▸ **Verilen metin**

Roca’nın çok karamsar bir huzurevi tablosu çizdiği kesin. Burada yaşlı sosyalliği sağlık engelleriyle pek de gerçekleşemiyor. Yaşlılar belirli saatlerde ilaçları verilen, aynı saatlerde yemek yiyen ve günün çoğunda uyuyan ve evlatları tarafından unutulmuş, ihmal edilen kişiler. Son derece mekanik bir gündelik hayat… Her ne kadar ziyaret günlerinde huzurevi dolup taşsa da bu asla yaşlıların duygusal ihtiyaçlarını karşılamıyor. Yaşlılar evinin en büyük sorunu sadece yaşlılardan oluşuyor olması gibi. Belli bir gruba yalıtılmış sosyal yaşam alanı toplumsal çeşitlilik motivasyonundan azade. (Son yıllarda mimarlık alanında, huzurevlerinin anaokulu gibi mekânlarla ilişkili planlanması tartışmaları sanırım bu nedenle arttı. Araştırmalara göre yaşlıların çocuklarla ilişki kurması onların sağlıklarını olumlu etkilemiş.)

(Bir veri kümesinden öğeler)
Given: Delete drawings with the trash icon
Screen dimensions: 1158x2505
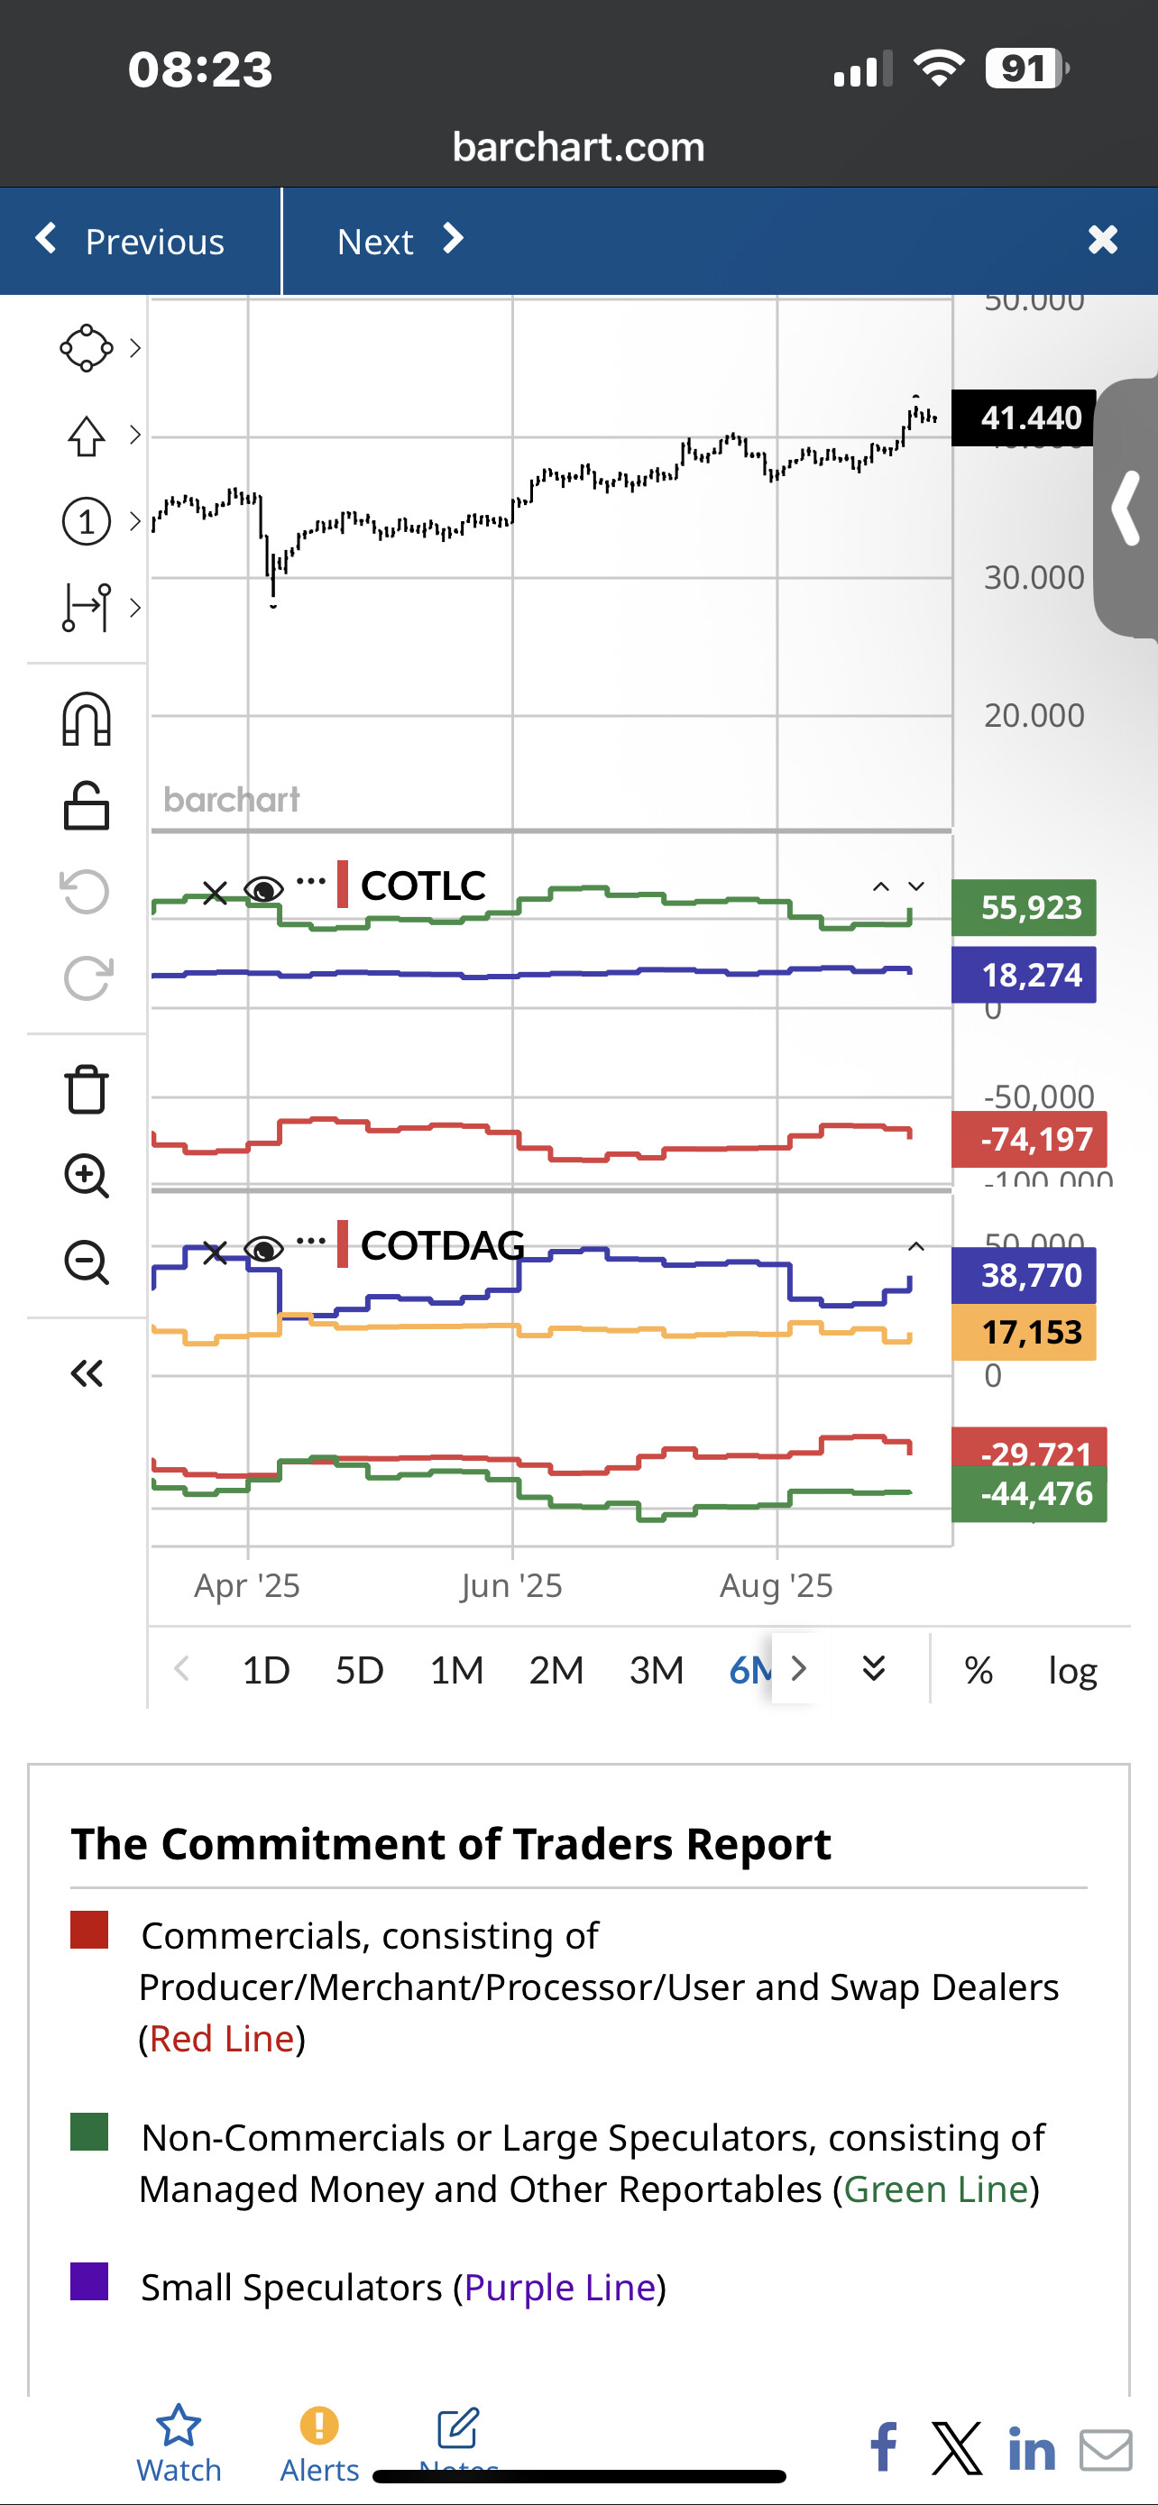Looking at the screenshot, I should (87, 1088).
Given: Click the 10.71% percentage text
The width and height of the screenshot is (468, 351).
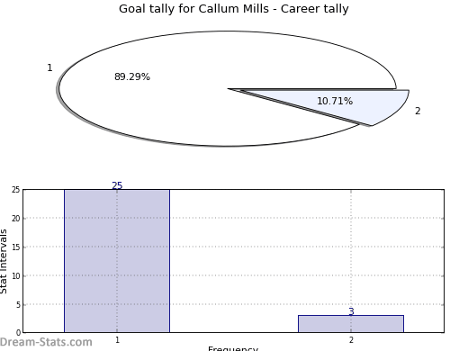Looking at the screenshot, I should 335,101.
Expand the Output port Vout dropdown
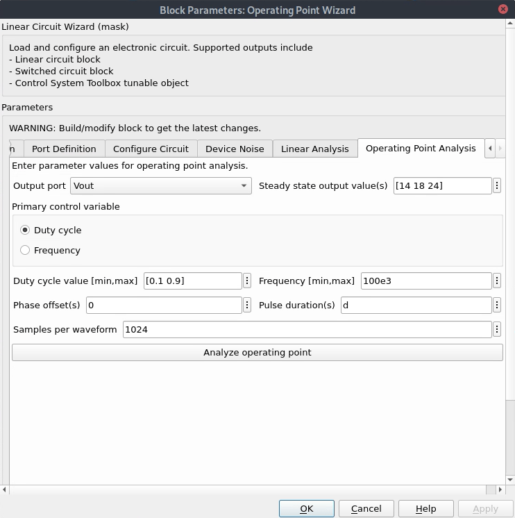The height and width of the screenshot is (518, 515). pos(161,185)
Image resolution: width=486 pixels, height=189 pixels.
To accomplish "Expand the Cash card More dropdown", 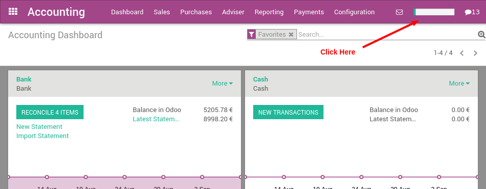I will coord(459,84).
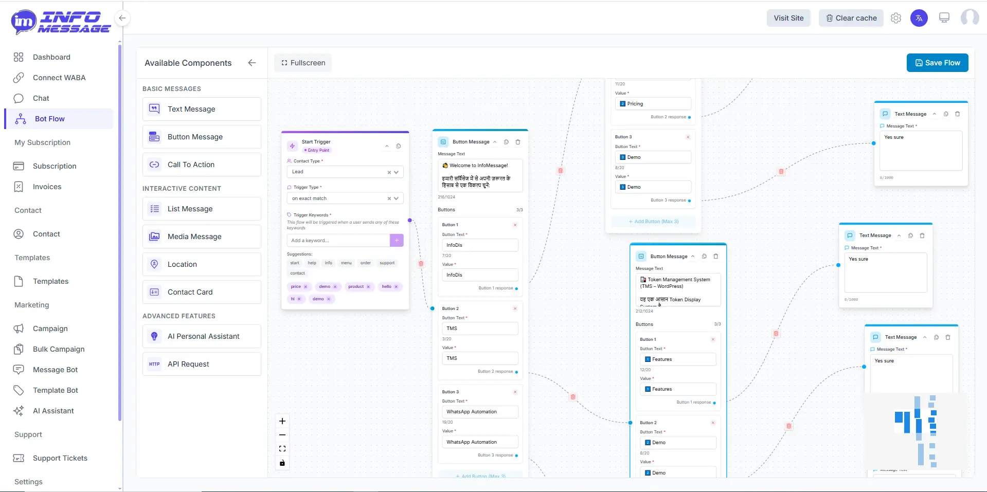Image resolution: width=987 pixels, height=492 pixels.
Task: Toggle the canvas interactivity lock
Action: pyautogui.click(x=282, y=463)
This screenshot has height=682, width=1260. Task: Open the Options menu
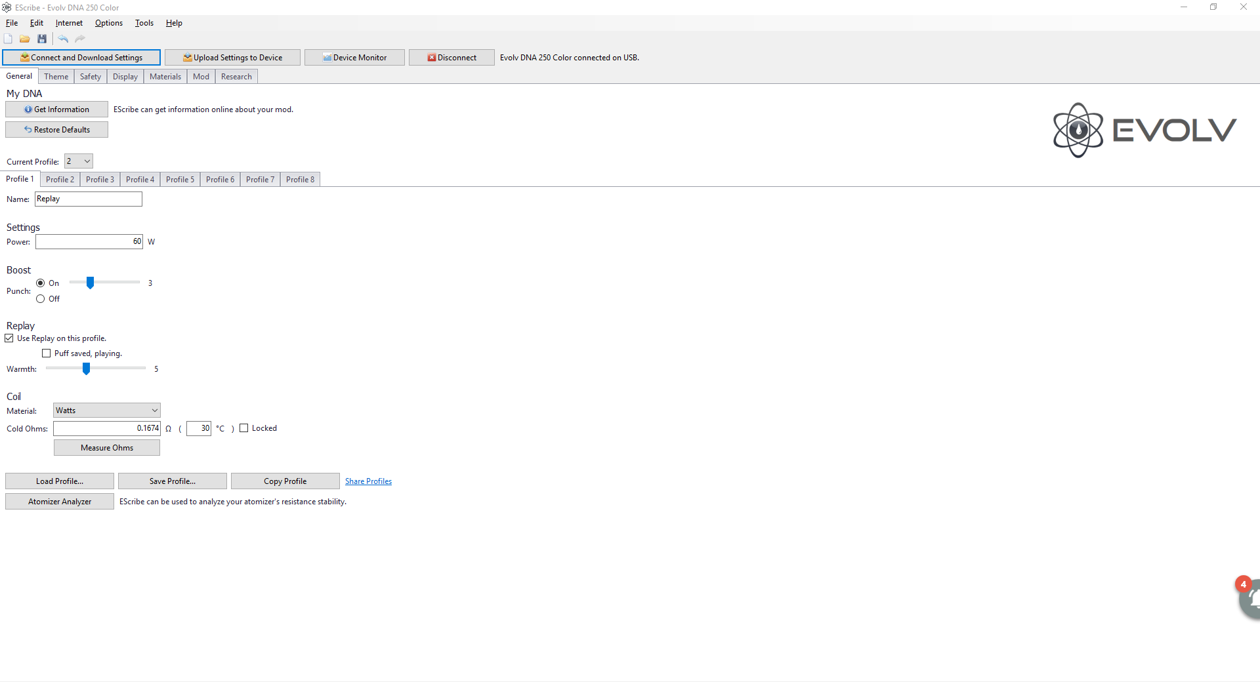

▸ **Alıştırmanın amacı**
Huzurevi hakkındaki yazıyı son cümlesinden sonra sürdürün.

▸ **Yanıt**
Huzurevindeki en kayıtsız ve aktif yaşlı Miguel. Miguel arkadaşlarının sağlık yetersizliklerini fırsata çeviren ve onlardan para kopartan, sevimli bir dolandırıcı. Emilio’nun da oda arkadaşı. Hiç ailesi olmamış ve bunun ne kadar iyi bir şey olduğuyla övünüp duruyor. “Hiç kimseyi sevmemek ne kadar iyi bir şeymiş” ifadesi de ona ait. Çünkü böylece olmayan akrabalarından bir beklentisi yok. Ailesi olan ve olmayanın aynı huzurevinde olması (kutsal) aile kurumuna bir eleştiriyi de taşıyor. Ülkemizde bunu anlamak kolay değil çünkü bizde kültürel olarak akrabalık yaşlı bakımını çoğunlukla üstlenmiş durumda ve huzurevi gibi mekânlara dair önyargılar hakim. Bakım emeğini de ailenin kadınları üstlenmiş durumda. Bu eşitsizlik de göz ardı ediliyor. Nereden bakılırsa bakılsın yaşlılık çok önemli ve çözülmemiş bir toplumsal bir mesele olarak karşımızda duruyor. Ve Roca’nın da işaret ettiği gibi çözüm sadece ailede değil. Aile ve sosyal devlet işbirliği şart.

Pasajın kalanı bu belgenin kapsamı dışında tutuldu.